**Brief:**
Reproduce the lines from the start up to and including the line with "click(544, 488)", swapping "icon" for "symbol" and changing nothing else.

━━ Supplied data

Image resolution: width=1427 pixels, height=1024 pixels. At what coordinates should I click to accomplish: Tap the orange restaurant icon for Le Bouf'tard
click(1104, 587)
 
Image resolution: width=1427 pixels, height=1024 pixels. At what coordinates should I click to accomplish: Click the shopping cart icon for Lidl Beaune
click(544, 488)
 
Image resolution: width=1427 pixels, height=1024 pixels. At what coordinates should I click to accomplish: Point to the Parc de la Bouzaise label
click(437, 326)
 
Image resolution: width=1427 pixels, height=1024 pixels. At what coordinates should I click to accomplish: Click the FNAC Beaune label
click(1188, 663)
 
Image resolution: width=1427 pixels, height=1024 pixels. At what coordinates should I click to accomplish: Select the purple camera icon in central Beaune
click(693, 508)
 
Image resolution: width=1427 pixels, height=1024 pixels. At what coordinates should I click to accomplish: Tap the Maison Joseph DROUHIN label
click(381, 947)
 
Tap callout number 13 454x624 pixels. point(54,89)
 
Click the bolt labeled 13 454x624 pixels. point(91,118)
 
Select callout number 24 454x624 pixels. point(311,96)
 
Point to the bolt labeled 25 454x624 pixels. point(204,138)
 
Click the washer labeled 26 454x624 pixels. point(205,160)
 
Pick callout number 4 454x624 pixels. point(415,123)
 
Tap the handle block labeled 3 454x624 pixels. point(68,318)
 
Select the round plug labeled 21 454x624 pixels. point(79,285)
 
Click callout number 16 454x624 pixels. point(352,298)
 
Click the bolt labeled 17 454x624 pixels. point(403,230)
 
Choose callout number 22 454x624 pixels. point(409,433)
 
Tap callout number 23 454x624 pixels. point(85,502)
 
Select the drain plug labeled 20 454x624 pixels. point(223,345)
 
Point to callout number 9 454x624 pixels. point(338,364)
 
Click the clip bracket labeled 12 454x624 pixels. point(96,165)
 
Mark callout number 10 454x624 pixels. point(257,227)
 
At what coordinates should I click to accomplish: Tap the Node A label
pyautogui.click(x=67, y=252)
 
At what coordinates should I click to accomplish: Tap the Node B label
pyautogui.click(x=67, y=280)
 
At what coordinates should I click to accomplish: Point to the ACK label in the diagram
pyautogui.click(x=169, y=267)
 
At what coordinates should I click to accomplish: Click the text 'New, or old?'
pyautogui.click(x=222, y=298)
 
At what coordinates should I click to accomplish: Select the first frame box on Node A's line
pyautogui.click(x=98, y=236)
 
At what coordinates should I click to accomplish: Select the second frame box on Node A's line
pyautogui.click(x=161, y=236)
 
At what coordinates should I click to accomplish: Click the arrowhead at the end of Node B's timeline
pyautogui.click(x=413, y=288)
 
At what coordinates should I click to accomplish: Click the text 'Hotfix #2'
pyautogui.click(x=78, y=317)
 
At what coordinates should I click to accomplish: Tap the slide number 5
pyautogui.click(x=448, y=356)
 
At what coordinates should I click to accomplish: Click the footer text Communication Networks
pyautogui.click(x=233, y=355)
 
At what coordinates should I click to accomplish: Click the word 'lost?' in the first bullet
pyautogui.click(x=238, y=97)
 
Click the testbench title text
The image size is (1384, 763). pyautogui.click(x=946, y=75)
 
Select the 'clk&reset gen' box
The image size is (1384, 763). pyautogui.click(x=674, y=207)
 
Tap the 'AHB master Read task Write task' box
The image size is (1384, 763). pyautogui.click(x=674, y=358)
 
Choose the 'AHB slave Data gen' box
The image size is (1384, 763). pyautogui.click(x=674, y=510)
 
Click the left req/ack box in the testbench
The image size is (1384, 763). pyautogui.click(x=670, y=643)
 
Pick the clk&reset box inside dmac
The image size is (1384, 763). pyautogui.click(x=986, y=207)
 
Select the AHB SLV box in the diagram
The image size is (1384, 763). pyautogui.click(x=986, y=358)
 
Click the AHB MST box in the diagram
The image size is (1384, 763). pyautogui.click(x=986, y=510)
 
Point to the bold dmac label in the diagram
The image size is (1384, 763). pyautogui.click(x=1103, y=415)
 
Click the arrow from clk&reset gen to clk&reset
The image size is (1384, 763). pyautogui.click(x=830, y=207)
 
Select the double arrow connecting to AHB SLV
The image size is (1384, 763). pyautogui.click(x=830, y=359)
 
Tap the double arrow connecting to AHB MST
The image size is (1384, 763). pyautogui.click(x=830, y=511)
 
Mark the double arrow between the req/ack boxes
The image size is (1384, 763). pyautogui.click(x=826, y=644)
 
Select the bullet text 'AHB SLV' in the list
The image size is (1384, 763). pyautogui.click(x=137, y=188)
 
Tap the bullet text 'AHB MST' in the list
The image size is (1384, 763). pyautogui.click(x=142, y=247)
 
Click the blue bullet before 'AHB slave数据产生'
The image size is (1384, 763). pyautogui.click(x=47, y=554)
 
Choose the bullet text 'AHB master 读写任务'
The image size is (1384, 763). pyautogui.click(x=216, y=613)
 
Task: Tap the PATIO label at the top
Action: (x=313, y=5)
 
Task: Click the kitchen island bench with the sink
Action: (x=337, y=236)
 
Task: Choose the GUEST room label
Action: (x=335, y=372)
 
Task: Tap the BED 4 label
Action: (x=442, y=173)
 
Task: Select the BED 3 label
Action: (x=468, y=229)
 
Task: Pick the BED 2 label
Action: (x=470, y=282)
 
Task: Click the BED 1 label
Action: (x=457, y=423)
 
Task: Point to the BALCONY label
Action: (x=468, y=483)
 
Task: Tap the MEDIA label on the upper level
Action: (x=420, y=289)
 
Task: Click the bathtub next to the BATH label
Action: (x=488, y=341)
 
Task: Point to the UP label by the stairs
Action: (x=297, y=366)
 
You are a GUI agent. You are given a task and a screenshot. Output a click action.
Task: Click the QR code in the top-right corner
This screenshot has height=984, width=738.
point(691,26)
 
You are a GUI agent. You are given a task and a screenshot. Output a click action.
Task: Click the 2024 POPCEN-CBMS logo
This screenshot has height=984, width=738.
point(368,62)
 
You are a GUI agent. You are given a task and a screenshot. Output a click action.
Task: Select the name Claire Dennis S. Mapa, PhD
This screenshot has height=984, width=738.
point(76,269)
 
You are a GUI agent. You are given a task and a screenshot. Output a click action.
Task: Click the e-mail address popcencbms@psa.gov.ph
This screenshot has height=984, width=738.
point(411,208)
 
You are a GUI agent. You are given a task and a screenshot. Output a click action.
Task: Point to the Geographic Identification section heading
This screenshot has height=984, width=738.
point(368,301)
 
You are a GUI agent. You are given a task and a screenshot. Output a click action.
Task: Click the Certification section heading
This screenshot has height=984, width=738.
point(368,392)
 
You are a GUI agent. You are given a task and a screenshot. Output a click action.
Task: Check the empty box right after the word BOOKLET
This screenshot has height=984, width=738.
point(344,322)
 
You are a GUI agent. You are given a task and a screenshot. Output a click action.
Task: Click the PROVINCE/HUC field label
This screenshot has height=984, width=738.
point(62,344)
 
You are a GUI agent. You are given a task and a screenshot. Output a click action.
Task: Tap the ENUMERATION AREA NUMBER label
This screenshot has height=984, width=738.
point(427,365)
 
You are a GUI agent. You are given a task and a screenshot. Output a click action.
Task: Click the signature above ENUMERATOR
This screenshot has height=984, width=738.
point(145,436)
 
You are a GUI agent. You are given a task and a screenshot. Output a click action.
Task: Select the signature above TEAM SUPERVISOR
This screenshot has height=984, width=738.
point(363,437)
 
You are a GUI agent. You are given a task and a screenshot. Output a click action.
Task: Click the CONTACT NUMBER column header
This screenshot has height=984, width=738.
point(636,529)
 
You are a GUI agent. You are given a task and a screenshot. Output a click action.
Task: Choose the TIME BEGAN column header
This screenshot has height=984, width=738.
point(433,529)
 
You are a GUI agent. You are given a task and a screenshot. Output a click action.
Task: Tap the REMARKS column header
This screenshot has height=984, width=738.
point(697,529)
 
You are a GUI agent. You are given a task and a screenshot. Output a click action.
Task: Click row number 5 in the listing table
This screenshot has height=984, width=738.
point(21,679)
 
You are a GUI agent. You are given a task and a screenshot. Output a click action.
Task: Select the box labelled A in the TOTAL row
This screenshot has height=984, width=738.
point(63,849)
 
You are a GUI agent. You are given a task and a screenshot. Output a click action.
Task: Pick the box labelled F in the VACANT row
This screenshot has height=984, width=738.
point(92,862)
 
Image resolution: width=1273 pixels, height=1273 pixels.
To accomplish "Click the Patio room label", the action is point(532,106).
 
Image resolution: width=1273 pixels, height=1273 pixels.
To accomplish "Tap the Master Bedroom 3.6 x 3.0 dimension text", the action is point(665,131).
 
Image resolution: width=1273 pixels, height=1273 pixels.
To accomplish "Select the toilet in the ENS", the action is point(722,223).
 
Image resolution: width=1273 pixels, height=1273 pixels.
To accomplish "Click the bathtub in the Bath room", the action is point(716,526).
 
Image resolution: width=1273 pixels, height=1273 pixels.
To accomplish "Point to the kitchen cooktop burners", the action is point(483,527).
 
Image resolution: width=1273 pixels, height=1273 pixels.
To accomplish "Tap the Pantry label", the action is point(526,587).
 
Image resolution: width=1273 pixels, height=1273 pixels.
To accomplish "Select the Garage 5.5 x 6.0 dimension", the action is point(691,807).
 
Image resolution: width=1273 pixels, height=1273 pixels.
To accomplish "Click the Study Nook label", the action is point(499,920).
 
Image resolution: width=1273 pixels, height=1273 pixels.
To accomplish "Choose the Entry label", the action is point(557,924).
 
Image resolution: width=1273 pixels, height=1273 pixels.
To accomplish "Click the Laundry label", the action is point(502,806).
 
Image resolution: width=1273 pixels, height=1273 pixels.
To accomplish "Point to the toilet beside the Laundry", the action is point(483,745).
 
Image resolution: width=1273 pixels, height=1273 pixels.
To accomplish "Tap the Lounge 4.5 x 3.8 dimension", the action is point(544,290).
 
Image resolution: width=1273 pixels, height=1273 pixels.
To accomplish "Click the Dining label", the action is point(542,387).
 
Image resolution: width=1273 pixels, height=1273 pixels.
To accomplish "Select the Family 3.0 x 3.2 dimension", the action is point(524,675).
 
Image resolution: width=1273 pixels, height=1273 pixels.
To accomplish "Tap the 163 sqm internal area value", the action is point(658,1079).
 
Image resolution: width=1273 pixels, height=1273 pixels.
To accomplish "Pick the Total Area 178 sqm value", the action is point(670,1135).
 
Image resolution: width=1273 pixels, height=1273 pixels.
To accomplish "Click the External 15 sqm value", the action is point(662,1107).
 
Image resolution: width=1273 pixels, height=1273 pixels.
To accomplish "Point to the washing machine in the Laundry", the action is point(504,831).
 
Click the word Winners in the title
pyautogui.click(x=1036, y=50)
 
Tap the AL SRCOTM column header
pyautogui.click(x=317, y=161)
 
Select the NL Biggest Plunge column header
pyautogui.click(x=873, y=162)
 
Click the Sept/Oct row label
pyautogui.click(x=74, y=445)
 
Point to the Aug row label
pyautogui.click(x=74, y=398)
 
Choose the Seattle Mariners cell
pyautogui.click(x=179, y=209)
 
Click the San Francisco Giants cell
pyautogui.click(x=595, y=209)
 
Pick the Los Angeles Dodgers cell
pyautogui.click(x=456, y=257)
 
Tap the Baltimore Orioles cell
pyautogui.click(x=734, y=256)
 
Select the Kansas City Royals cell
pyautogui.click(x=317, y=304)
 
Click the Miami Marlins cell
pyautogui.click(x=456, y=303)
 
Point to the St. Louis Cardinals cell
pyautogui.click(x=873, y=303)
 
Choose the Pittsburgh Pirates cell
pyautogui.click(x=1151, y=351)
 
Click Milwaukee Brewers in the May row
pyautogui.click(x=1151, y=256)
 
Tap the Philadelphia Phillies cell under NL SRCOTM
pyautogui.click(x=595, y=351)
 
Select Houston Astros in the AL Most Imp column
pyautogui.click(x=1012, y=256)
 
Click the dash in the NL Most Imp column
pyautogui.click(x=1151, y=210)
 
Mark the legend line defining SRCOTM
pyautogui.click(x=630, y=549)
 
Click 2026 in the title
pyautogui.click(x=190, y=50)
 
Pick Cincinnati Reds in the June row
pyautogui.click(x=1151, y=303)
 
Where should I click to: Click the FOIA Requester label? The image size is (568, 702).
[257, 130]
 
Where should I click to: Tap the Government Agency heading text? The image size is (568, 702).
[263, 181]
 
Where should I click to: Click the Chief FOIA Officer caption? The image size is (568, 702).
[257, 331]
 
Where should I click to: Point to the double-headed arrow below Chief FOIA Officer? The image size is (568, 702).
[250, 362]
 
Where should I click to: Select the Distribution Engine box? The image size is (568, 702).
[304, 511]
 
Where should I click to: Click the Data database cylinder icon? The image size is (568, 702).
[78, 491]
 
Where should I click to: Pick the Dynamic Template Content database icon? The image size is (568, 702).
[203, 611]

━━━━

**Answer to this exercise:**
Image resolution: width=1427 pixels, height=1024 pixels. At what coordinates should I click to accomplish: Tap the orange restaurant symbol for Le Bouf'tard
click(1104, 587)
 
Image resolution: width=1427 pixels, height=1024 pixels. At what coordinates should I click to accomplish: Click the shopping cart symbol for Lidl Beaune
click(544, 488)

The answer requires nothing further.